_Your objective:_ Gather each line of the entries below that includes "Windows".

Stored records:
■ ■ ■ ■ ■ ■ ■
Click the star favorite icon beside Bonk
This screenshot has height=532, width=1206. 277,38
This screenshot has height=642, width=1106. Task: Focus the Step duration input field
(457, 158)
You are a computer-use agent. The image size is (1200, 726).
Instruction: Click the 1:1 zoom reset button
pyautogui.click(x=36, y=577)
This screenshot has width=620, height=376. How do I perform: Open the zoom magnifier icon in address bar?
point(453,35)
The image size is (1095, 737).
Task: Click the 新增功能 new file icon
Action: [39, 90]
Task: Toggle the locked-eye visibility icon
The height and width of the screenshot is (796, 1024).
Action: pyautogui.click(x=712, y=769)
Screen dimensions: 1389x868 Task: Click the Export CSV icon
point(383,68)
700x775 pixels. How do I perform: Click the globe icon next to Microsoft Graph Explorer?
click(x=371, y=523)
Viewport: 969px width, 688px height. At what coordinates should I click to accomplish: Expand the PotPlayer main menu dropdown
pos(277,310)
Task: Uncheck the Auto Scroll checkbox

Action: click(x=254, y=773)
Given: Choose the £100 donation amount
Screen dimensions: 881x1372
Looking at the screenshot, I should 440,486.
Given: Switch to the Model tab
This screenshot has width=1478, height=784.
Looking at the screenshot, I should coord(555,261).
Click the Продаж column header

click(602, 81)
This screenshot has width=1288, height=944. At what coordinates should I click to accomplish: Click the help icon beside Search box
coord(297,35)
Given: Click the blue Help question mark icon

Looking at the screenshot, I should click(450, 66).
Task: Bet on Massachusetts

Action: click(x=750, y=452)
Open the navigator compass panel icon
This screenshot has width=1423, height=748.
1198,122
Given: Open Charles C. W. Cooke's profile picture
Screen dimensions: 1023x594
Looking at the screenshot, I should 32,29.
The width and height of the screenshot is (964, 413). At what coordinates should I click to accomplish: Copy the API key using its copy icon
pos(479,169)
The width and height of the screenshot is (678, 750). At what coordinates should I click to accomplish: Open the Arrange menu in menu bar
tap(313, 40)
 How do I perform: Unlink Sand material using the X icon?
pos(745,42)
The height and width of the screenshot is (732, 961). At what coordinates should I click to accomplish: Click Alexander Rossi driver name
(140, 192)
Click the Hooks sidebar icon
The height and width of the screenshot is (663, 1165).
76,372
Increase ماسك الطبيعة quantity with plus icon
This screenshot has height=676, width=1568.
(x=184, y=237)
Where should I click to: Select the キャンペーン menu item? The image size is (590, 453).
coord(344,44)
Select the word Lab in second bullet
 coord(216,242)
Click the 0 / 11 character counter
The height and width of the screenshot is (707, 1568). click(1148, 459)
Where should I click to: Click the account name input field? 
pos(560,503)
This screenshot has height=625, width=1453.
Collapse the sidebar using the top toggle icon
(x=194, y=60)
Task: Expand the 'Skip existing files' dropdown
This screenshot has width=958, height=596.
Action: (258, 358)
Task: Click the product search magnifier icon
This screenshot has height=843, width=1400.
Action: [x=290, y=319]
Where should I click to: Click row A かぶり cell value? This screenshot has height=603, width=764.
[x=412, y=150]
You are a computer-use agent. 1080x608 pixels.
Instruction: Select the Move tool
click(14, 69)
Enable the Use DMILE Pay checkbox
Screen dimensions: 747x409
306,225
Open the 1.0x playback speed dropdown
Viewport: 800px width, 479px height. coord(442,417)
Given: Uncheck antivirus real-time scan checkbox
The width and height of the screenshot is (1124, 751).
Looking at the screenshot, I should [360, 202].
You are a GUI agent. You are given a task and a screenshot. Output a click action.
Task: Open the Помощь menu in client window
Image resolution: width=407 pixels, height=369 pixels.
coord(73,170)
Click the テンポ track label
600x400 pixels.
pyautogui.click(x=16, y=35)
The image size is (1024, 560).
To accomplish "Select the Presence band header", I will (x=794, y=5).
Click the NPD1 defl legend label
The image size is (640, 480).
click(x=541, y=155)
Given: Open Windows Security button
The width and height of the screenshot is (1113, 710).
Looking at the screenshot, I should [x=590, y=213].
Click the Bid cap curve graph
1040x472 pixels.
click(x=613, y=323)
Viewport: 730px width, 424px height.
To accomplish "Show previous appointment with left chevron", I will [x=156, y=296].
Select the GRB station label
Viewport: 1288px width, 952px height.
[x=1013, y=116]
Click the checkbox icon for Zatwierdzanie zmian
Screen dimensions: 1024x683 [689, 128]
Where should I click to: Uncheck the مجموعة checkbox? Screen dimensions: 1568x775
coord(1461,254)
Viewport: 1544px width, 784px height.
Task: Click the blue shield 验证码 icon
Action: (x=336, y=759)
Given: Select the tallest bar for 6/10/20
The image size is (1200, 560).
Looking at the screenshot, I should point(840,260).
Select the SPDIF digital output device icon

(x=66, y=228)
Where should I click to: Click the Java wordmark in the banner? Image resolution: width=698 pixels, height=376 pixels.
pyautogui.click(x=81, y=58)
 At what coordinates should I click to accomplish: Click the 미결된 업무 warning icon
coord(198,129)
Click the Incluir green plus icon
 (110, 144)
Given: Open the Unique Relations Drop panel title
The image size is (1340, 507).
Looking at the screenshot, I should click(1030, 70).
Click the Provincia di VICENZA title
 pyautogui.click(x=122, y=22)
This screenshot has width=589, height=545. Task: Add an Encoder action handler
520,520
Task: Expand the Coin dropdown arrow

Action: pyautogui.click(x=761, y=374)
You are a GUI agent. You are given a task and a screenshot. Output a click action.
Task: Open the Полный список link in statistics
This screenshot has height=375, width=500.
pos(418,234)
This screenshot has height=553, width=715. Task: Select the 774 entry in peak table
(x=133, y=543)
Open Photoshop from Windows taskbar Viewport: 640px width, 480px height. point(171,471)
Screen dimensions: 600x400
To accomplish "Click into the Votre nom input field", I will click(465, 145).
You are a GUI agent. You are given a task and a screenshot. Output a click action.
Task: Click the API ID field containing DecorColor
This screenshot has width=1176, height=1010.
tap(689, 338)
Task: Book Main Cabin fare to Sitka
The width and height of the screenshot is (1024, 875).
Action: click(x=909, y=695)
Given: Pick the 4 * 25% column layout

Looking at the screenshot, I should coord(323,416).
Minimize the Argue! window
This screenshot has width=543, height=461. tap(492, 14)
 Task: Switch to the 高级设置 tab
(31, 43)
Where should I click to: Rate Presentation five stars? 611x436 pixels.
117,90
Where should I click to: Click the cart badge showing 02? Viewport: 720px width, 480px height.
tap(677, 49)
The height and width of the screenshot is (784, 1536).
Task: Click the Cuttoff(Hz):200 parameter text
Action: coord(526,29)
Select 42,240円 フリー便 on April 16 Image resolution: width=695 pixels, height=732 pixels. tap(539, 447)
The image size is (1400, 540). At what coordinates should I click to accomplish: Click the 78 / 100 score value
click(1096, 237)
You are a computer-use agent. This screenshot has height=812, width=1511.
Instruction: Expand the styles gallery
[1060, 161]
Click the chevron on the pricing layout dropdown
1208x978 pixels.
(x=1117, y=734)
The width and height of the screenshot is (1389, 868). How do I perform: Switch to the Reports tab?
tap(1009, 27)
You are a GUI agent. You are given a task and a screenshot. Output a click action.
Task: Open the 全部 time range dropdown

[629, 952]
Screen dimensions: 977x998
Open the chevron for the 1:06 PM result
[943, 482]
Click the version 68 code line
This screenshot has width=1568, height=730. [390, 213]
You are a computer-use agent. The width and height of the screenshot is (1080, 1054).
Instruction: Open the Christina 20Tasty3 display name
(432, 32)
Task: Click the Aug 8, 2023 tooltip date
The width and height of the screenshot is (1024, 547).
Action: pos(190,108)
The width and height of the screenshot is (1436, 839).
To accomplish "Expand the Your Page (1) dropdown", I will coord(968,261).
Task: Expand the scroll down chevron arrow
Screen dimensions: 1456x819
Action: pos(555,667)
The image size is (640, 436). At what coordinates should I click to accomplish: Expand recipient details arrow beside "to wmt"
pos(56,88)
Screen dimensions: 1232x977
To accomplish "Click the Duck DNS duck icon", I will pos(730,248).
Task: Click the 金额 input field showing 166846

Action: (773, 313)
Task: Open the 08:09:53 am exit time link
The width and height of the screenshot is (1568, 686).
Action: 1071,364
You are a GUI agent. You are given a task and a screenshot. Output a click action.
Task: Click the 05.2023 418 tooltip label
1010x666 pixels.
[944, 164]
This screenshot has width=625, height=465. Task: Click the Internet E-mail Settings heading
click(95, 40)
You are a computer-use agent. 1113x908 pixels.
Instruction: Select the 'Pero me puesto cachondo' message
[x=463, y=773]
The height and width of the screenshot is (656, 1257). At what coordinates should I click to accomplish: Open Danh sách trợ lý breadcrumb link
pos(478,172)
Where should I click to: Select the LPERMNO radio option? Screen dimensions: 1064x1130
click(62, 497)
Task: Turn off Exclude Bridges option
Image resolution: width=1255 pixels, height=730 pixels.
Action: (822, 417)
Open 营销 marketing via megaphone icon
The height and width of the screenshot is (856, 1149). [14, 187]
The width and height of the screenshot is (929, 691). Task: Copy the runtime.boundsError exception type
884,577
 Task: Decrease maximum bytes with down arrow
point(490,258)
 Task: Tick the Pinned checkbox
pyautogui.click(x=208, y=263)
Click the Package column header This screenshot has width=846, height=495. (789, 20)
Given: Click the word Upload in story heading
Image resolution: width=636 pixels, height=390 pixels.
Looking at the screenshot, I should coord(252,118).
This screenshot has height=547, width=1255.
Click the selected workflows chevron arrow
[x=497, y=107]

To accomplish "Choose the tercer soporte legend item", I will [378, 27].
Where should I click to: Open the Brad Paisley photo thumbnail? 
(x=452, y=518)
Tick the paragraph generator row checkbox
■ ■ ■ ■ ■ ■ ■
_Result for this exercise:_
Given: Open Windows Security button
Open Photoshop from Windows taskbar Viewport: 640px width, 480px height. point(171,471)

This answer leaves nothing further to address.